STATE OF NEW JERSEY, PLAINTIFF-RESPONDENT,
v.
JEFFREY W. LUCKETT, DEFENDANT-APPELLANT.



On appeal from the Superior Court of New Jersey, Law Division, Atlantic County, Indictment No. 07-08-1772.

Per curiam.

NOT FOR PUBLICATION WITHOUT THE APPROVAL OF THE APPELLATE DIVISION

Submitted June 22, 2010

Before Judges Fisher and Reisner.

In this appeal, we consider the legitimacy of police entry into defendant's hotel room based on a tip that defendant was in possession of firearms and on the observation of weapons in the room when defendant opened the door at the officers' request.

We conclude that the police had sufficient cause to request entry into defendant's hotel room; we also conclude that because the officers observed rifles in the room upon the opening of the door, they were authorized to enter the room to conduct a protective sweep and that what was observed during the sweep, together with defendant's subsequent consent, warranted the additional search of the hotel room. We, therefore, affirm.

Defendant was charged with various weapons offenses resulting from evidence obtained by police from his hotel room in Atlantic City. Following the denial of his suppression motion, as well as the subsequent denial of motions to reconsider or for the reopening of the record, defendant pled guilty to second-degree possession of weapons without a permit, N.J.S.A. 2C:39-7, and was sentenced to a five-year prison term.

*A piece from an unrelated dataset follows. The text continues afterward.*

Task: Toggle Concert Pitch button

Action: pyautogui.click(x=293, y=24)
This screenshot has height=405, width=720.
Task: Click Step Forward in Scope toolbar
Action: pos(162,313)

Defendant appealed, presenting the following arguments for our consideration:

I. THE WARRANTLESS SEARCH OF DEFENDANT'S APARTMENT WAS UNCONSTITUTIONAL AS IT DID NOT FALL WITHIN A) THE PROTECTIVE SEARCH EXCEPTION; B) THE CONSENT SEARCH EXCEPTION; C) THE PLAIN VIEW EXCEPTION; OR D) THE EXIGENT CIRCUMSTANCES EXCEPTION TO THE WARRANT REQUIREMENT.

A. The warrantless search of defendant's apartment was unconstitutional as it did not fall within the protective search exception to the warrant requirement.

B. The warrantless search of the defendant's apartment was unconstitutional as it did not fall within the consent search exception to the warrant requirement.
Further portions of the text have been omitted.